US Holocaust museum gets $25 million donation

Funds from the William Levine family of Phoenix to go to educational programming

United States Holocaust Memorial Museum (Photo credit: Courtesy)
United States Holocaust Memorial Museum (Photo credit: Courtesy)

WASHINGTON – The United States Holocaust Memorial Museum will increase its educational programming in the US and abroad with a $25 million gift, the largest in the museum’s history.

The gift, from the William Levine family of Phoenix, will be used to expand and diversify its reach, especially to young people, according to the museum. The museum’s National Institute for Holocaust Education now will be called the Levine Institute for Holocaust Education.

Levine is an investor and real estate developer who founded Outdoor Systems, an outdoor advertising firm. He was appointed to the museum’s governing council by President George W. Bush in 2007.

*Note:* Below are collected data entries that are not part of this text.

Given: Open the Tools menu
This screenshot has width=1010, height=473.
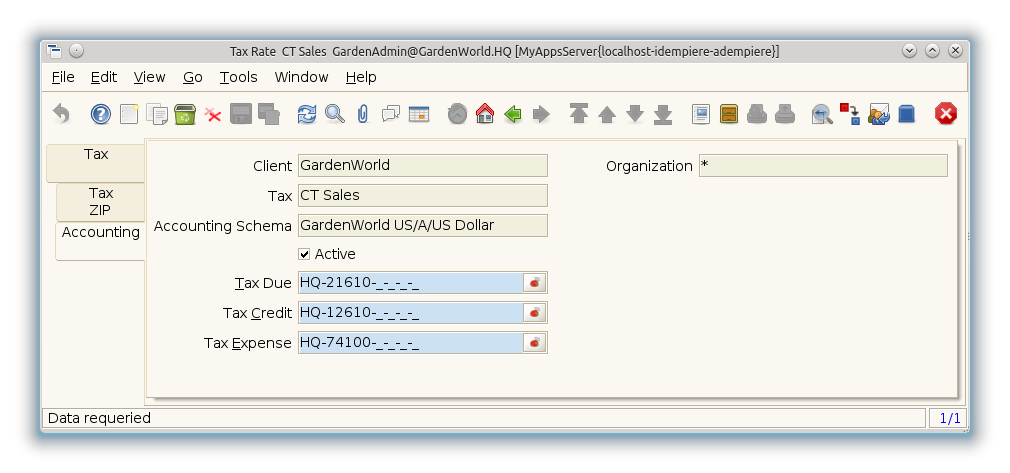Looking at the screenshot, I should click(x=238, y=77).
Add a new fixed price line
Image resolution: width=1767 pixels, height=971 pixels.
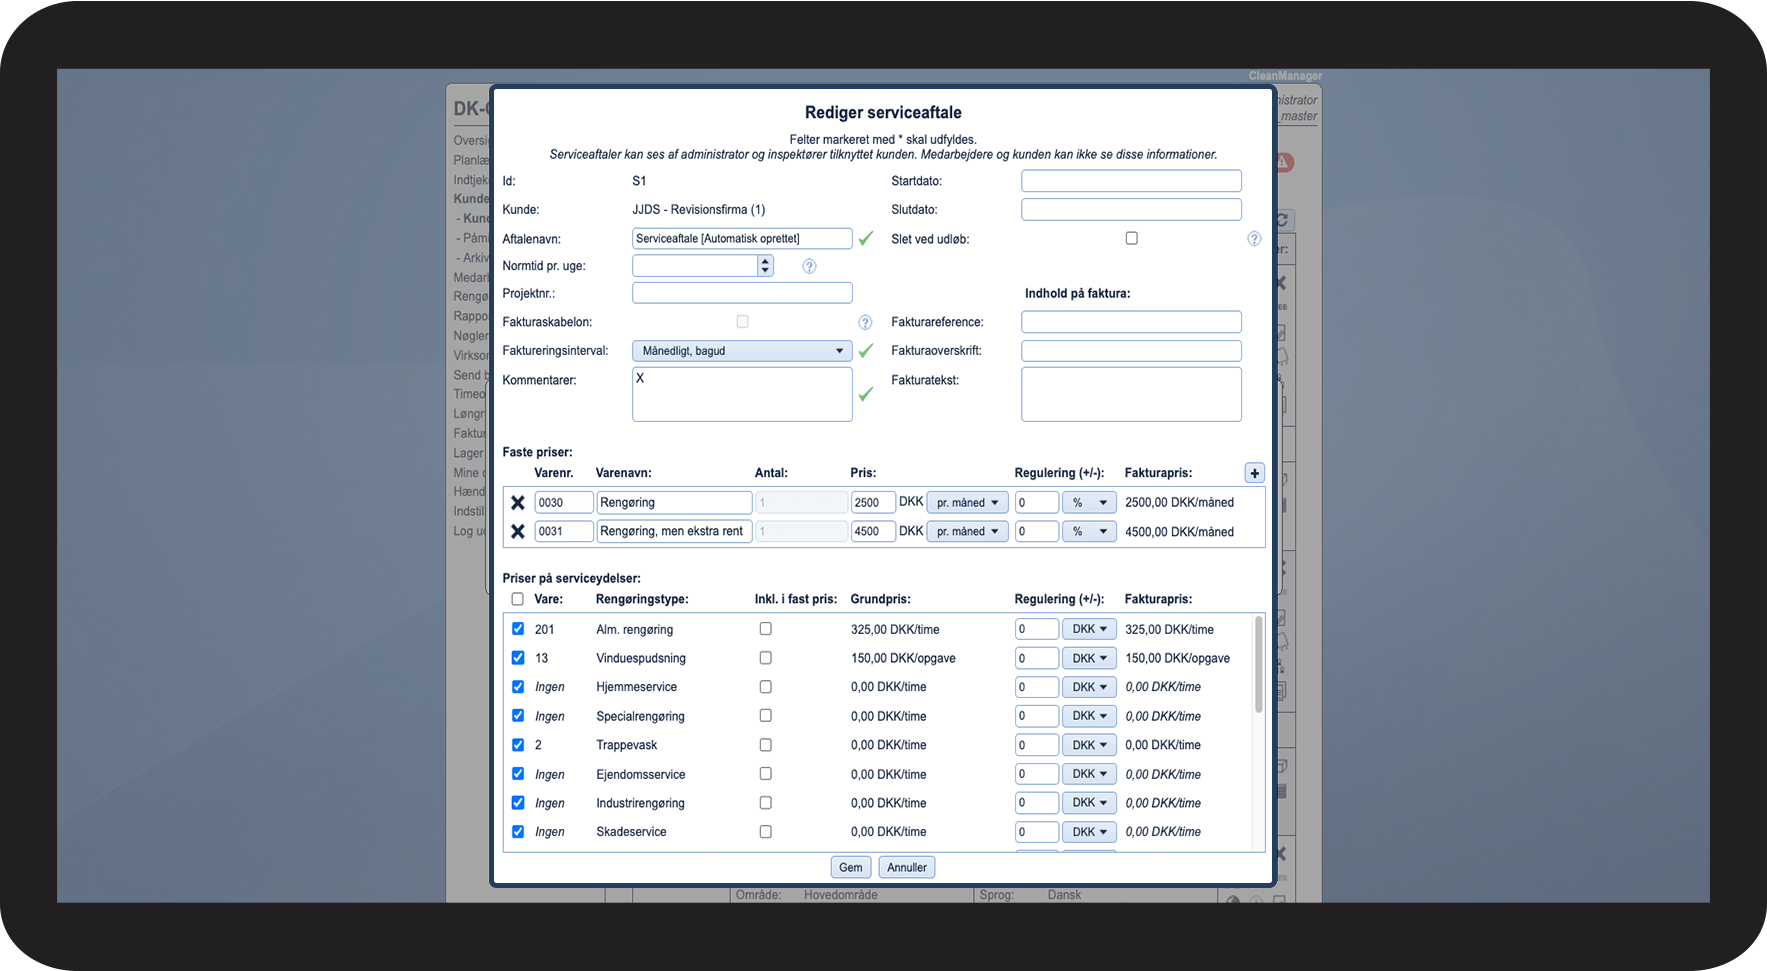[1254, 473]
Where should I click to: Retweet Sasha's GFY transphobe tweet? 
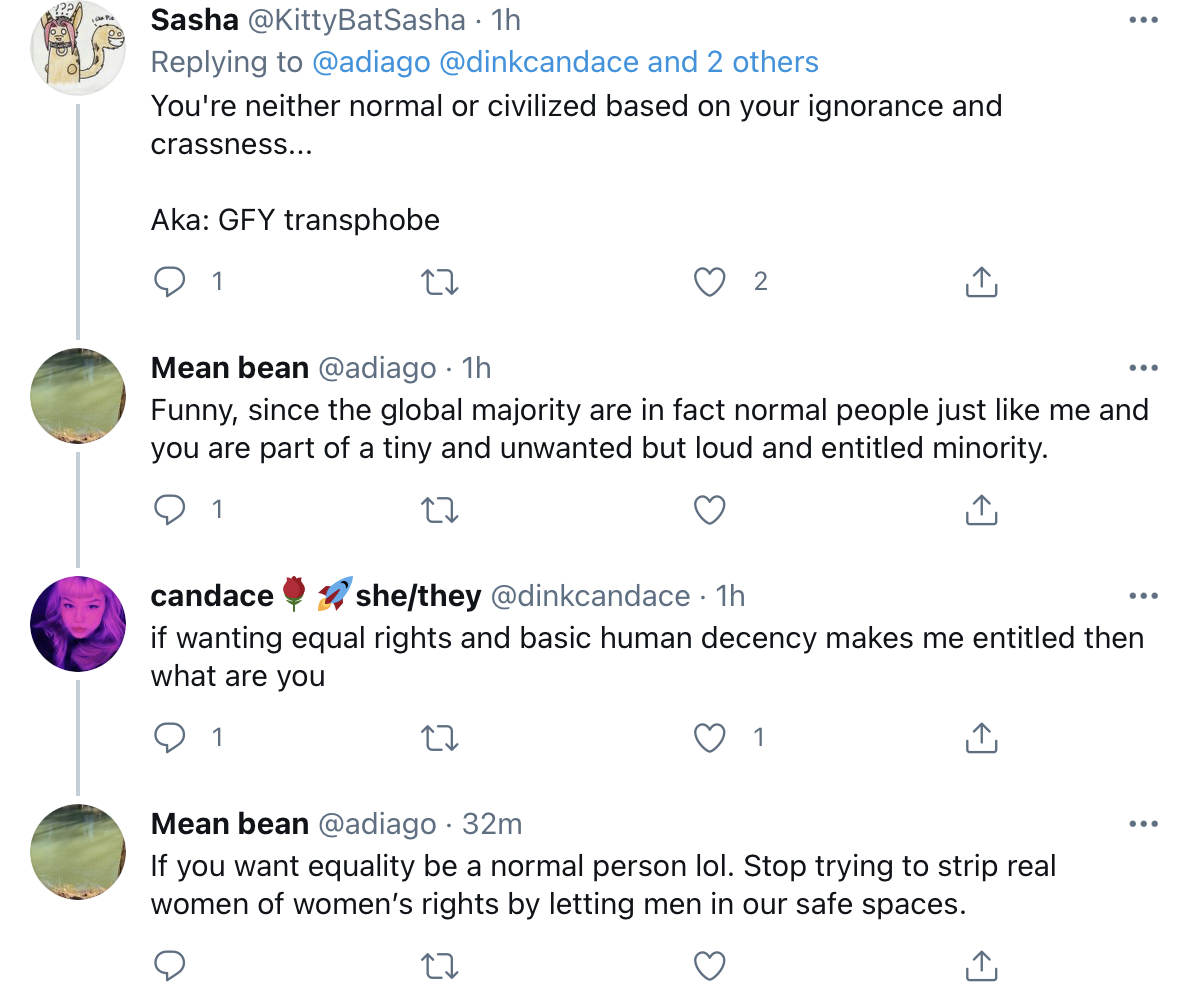pos(439,282)
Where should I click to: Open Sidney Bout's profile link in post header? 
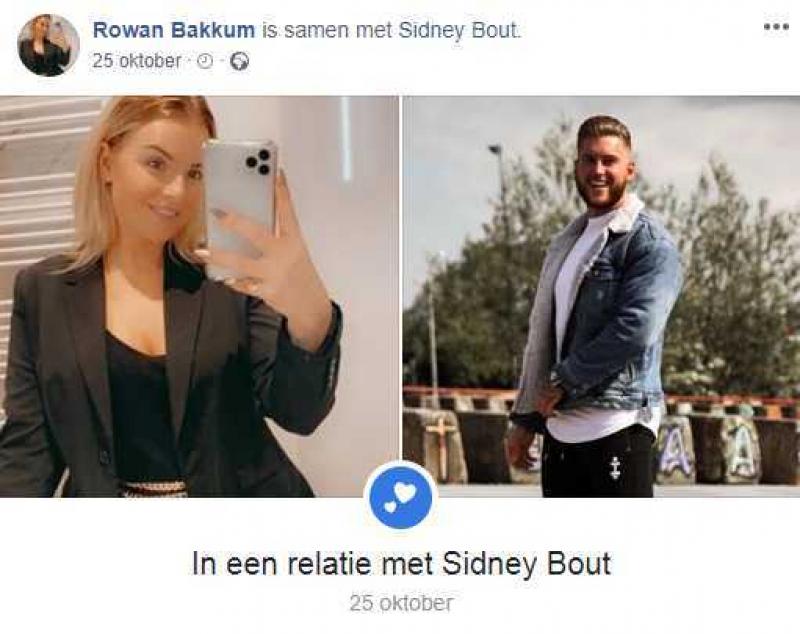click(457, 31)
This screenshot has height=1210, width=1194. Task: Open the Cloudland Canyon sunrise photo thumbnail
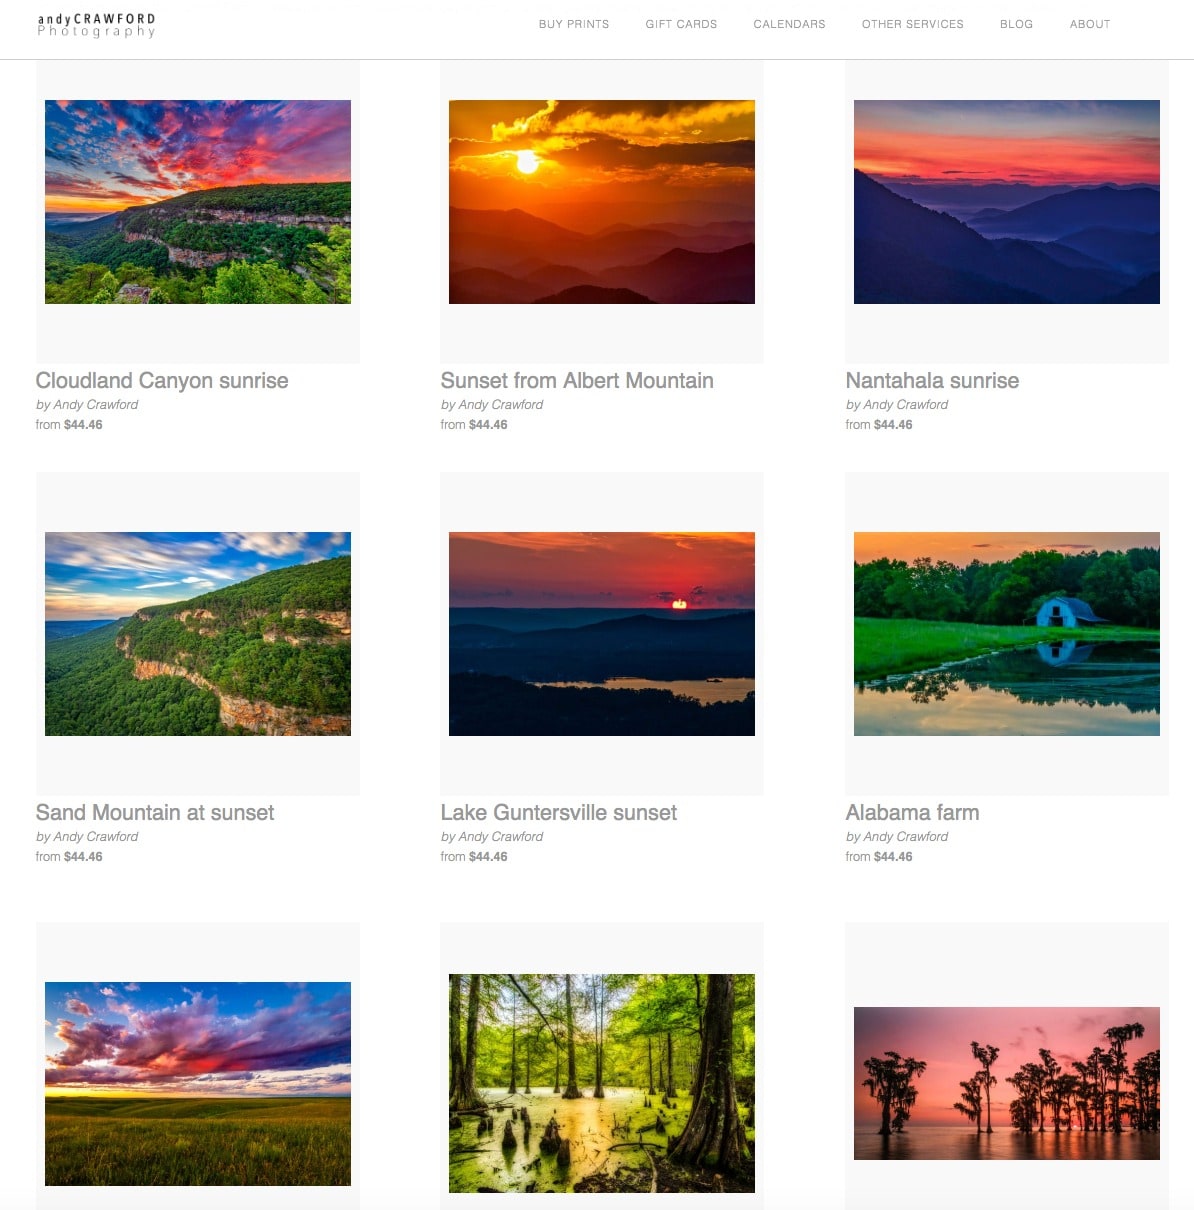pos(198,202)
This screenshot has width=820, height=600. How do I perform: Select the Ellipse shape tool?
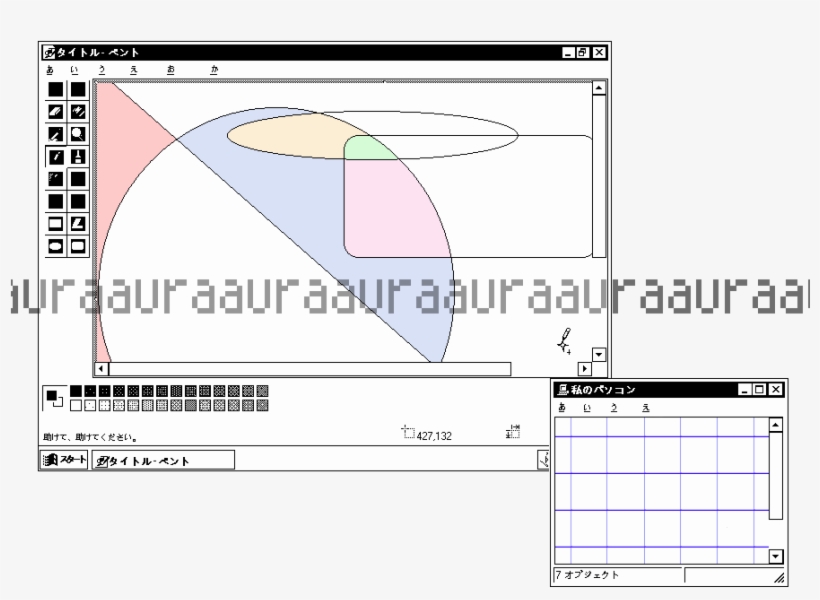[56, 245]
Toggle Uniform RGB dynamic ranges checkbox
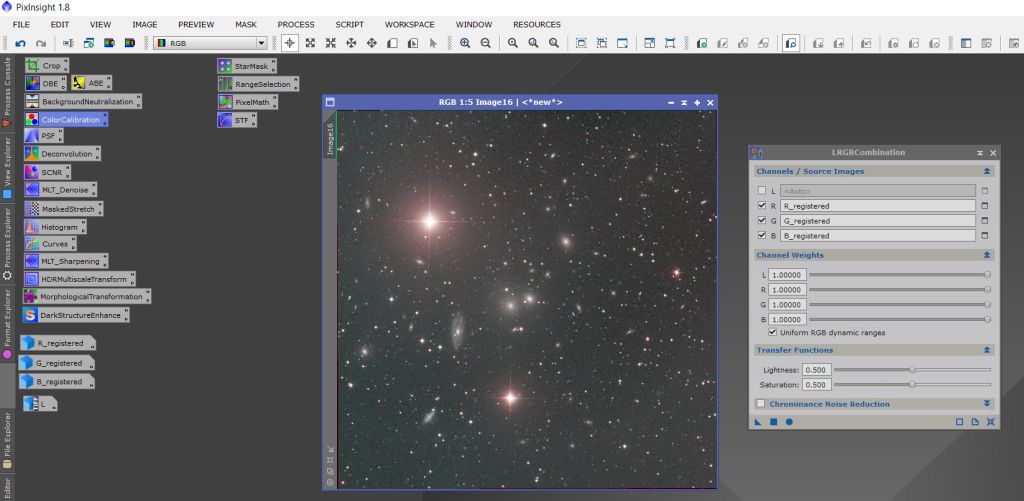Screen dimensions: 1024x501 click(772, 332)
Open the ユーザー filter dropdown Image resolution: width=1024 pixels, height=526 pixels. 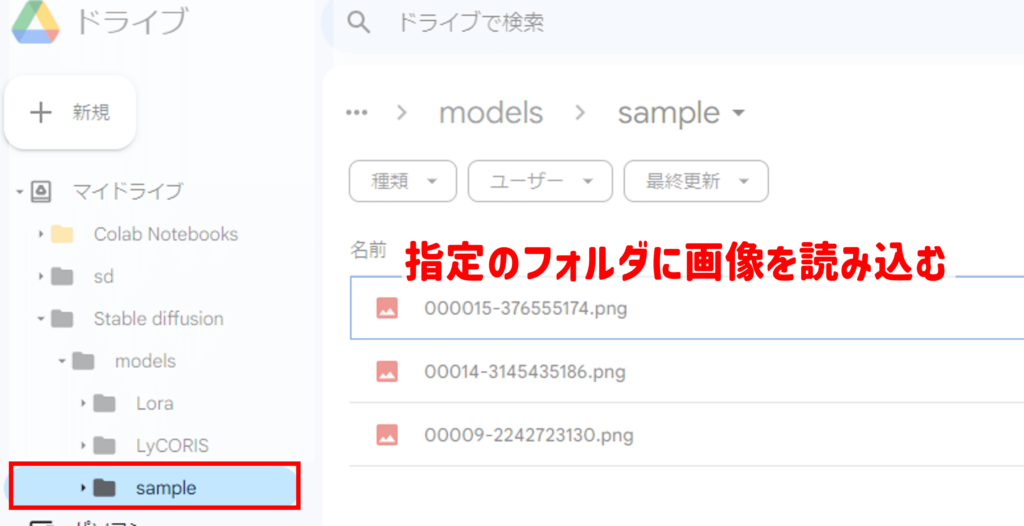(540, 181)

“The Holocaust is receding in time and yet its lessons have never been more relevant and urgent than they are today as we witness rising anti-Semitism, hatred, and extremism. Complacency is not an option, and thanks to Bill Levine’s leadership and generosity, we can tackle the future with a very ambitious vision of reaching a global audience,” said museum director Sara Bloomfield.

Levine’s involvement with the museum began with his support of scholarly research. “When I created the Ina Levine Scholar, my goal was to ensure that leading academics would take advantage of the museum’s incomparable archives to produce exciting new scholarship as the foundation for teaching new generations. This new gift brings that vision full circle,” said Levine.

“I have distinct memories of when I first learned about the Holocaust as a young student at the Yeshiva of Flatbush during World War II. It was hard to believe what was happening to the Jews of Europe. Even today it seems unthinkable, and that’s why education is so important. When the survivors and eyewitnesses are gone, it will become even more important,” said Levine.

The Levine Family gift is part of the museum’s $540 million campaign, led by honorary chair Elie Wiesel.